• Listing
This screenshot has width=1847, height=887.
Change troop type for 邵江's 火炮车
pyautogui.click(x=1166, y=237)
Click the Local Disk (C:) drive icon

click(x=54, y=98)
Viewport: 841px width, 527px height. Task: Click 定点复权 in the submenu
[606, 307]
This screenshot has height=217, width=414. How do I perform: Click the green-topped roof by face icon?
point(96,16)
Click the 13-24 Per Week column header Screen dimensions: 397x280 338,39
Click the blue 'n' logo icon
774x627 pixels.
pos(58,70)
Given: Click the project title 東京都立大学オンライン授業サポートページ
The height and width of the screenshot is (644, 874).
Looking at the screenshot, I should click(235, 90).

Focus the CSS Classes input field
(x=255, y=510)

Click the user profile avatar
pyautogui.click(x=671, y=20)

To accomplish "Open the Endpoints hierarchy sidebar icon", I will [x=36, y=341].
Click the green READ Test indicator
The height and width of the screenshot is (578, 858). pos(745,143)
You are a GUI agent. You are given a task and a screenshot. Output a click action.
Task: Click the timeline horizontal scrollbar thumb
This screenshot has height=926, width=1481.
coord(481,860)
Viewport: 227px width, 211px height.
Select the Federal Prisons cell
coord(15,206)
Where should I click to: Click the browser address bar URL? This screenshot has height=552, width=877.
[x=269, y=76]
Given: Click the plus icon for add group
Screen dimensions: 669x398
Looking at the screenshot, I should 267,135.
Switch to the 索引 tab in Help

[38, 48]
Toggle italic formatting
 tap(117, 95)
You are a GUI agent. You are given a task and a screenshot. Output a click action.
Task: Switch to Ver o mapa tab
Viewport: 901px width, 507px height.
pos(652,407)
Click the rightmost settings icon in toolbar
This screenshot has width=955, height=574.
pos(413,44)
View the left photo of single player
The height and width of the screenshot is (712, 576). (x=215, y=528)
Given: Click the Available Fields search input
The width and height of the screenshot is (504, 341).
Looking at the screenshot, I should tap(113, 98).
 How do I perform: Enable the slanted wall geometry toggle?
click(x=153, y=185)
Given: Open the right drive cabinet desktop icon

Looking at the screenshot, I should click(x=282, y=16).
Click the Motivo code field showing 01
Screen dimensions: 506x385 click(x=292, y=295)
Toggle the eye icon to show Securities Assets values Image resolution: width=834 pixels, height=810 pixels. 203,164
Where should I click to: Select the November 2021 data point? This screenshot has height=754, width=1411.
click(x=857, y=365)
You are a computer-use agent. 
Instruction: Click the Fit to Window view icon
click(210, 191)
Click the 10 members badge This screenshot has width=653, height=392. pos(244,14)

• Description of the task
Turn every line of the material above into a Markdown table with the columns Row and Material line, numbering the rows in order and leaving out blank lines.

• Solution
| Row | Material line |
|---|---|
| 1 | This screenshot has width=1847, height=887. |
| 2 | Change troop type for 邵江's 火炮车 |
| 3 | pyautogui.click(x=1166, y=237) |
| 4 | Click the Local Disk (C:) drive icon |
| 5 | click(x=54, y=98) |
| 6 | Viewport: 841px width, 527px height. Task: Click 定点复权 in the submenu |
| 7 | [606, 307] |
| 8 | This screenshot has height=217, width=414. How do I perform: Click the green-topped roof by face icon? |
| 9 | point(96,16) |
| 10 | Click the 13-24 Per Week column header Screen dimensions: 397x280 338,39 |
| 11 | Click the blue 'n' logo icon |
| 12 | 774x627 pixels. |
| 13 | pos(58,70) |
| 14 | Given: Click the project title 東京都立大学オンライン授業サポートページ |
| 15 | The height and width of the screenshot is (644, 874). |
| 16 | Looking at the screenshot, I should click(235, 90). |
| 17 | Focus the CSS Classes input field |
| 18 | (x=255, y=510) |
| 19 | Click the user profile avatar |
| 20 | pyautogui.click(x=671, y=20) |
| 21 | To accomplish "Open the Endpoints hierarchy sidebar icon", I will [x=36, y=341]. |
| 22 | Click the green READ Test indicator |
| 23 | The height and width of the screenshot is (578, 858). pos(745,143) |
| 24 | You are a GUI agent. You are given a task and a screenshot. Output a click action. |
| 25 | Task: Click the timeline horizontal scrollbar thumb |
| 26 | This screenshot has height=926, width=1481. |
| 27 | coord(481,860) |
| 28 | Viewport: 227px width, 211px height. |
| 29 | Select the Federal Prisons cell |
| 30 | coord(15,206) |
| 31 | Where should I click to: Click the browser address bar URL? This screenshot has height=552, width=877. |
| 32 | [x=269, y=76] |
| 33 | Given: Click the plus icon for add group |
| 34 | Screen dimensions: 669x398 |
| 35 | Looking at the screenshot, I should 267,135. |
| 36 | Switch to the 索引 tab in Help |
| 37 | [38, 48] |
| 38 | Toggle italic formatting |
| 39 |  tap(117, 95) |
| 40 | You are a GUI agent. You are given a task and a screenshot. Output a click action. |
| 41 | Task: Switch to Ver o mapa tab |
| 42 | Viewport: 901px width, 507px height. |
| 43 | pos(652,407) |
| 44 | Click the rightmost settings icon in toolbar |
| 45 | This screenshot has width=955, height=574. |
| 46 | pos(413,44) |
| 47 | View the left photo of single player |
| 48 | The height and width of the screenshot is (712, 576). (x=215, y=528) |
| 49 | Given: Click the Available Fields search input |
| 50 | The width and height of the screenshot is (504, 341). |
| 51 | Looking at the screenshot, I should tap(113, 98). |
| 52 |  How do I perform: Enable the slanted wall geometry toggle? |
| 53 | click(x=153, y=185) |
| 54 | Given: Open the right drive cabinet desktop icon |
| 55 | Looking at the screenshot, I should click(x=282, y=16). |
| 56 | Click the Motivo code field showing 01 |
| 57 | Screen dimensions: 506x385 click(x=292, y=295) |
| 58 | Toggle the eye icon to show Securities Assets values Image resolution: width=834 pixels, height=810 pixels. 203,164 |
| 59 | Where should I click to: Select the November 2021 data point? This screenshot has height=754, width=1411. |
| 60 | click(x=857, y=365) |
| 61 | You are a computer-use agent.  |
| 62 | Instruction: Click the Fit to Window view icon |
| 63 | click(210, 191) |
| 64 | Click the 10 members badge This screenshot has width=653, height=392. pos(244,14) |